5. Discussion and Conclusion

The task of engagement detection of a child with learning difficulties interacting with a social robot for establishing a two-way intelligent interaction was studied in this work. The detection procedure was tackled as a two-class classification problem solved with high success by applying a machine learning model. The proposed methodology uses multimodal data (visual and audio) that describe the behavior of the child during the interaction. The initial hypothesis that an engaged child with learning difficulties can be identified by processing the body and head poses, the facial expressions, the eye contact, and the speech was accepted following the proposed method. However, this study brought to light the possible different “definitions” of engagement that apply in each educational scenario.
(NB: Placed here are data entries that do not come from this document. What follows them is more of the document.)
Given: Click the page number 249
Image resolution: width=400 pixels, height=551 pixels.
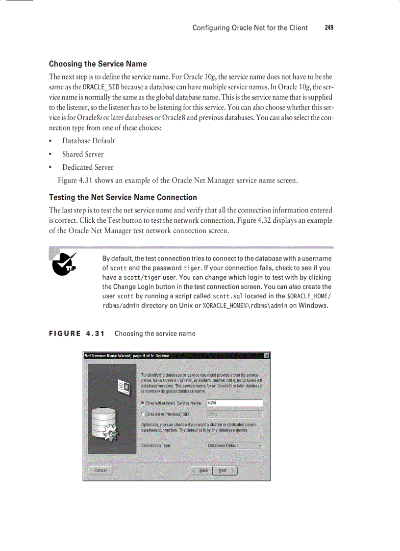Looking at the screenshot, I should click(x=329, y=28).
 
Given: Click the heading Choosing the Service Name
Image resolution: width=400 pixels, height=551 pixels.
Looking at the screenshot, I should click(x=98, y=64).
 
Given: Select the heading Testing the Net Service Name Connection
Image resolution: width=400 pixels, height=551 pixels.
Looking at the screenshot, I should click(x=123, y=197).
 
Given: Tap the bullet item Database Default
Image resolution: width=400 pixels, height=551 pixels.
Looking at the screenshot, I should click(x=88, y=141).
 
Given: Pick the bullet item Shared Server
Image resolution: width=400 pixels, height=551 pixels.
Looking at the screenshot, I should click(x=82, y=154).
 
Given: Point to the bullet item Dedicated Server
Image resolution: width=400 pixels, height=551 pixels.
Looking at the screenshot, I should click(x=87, y=167).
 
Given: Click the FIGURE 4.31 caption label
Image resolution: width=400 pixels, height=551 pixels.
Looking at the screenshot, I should click(x=77, y=334).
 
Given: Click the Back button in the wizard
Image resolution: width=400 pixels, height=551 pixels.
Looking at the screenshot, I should click(x=200, y=470).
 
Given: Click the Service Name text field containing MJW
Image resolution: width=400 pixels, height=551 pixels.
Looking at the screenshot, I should click(x=234, y=403).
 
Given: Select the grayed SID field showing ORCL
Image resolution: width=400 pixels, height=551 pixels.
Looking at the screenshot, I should click(x=234, y=414).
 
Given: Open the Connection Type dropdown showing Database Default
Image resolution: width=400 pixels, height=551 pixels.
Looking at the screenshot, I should click(x=234, y=446).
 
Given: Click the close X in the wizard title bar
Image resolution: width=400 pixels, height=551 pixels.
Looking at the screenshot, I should click(x=267, y=355).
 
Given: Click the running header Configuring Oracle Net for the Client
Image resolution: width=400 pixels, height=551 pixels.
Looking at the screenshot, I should click(x=250, y=28).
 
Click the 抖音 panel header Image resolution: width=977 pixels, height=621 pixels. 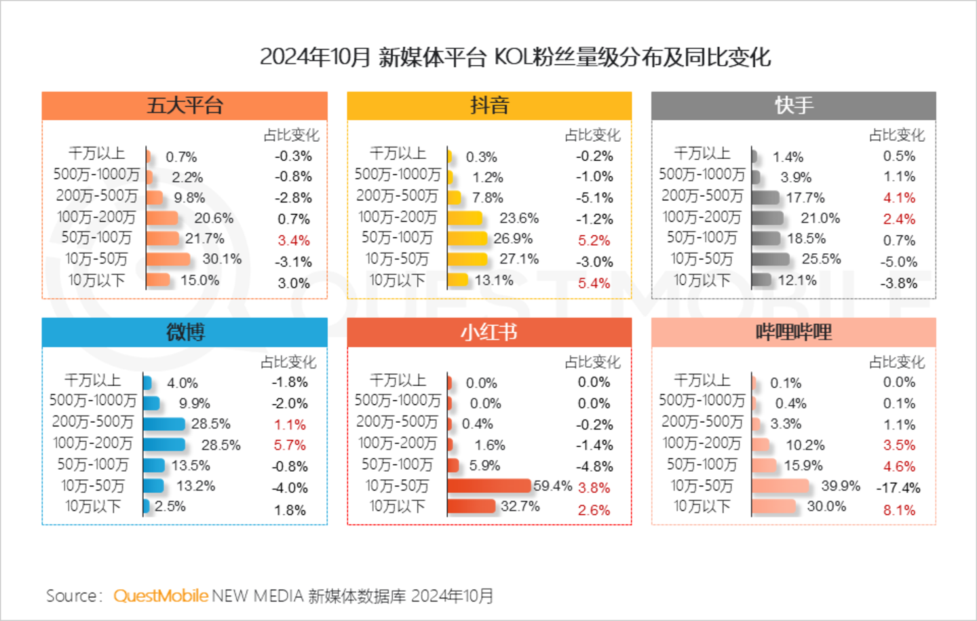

This outcome is very important since it paves the way for more customized engagement measuring techniques oriented to the specific scenarios under deployment, towards providing an optimal interaction strategy.

In addition to the investigation of developing scenario-based engagement measuring methods, future work will consider the time parameter for each extracted feature and the handling of them as time series by deploying regression ML models such as Long Short Term Memory (LSTM) for predicting the engagement level at discrete time steps.

Data Availability

The data used in this research will be provided upon request.

Conflicts of Interest

The authors declare that there are no conflicts of interest regarding the publication of this paper.


This research had been cofinanced by the European Union and Greek National Funds through the Operational Program Competitiveness, Entrepreneurship and Innovation, under the call RESEARCH–CREATE–INNOVATE (Project code T1EDK-00929).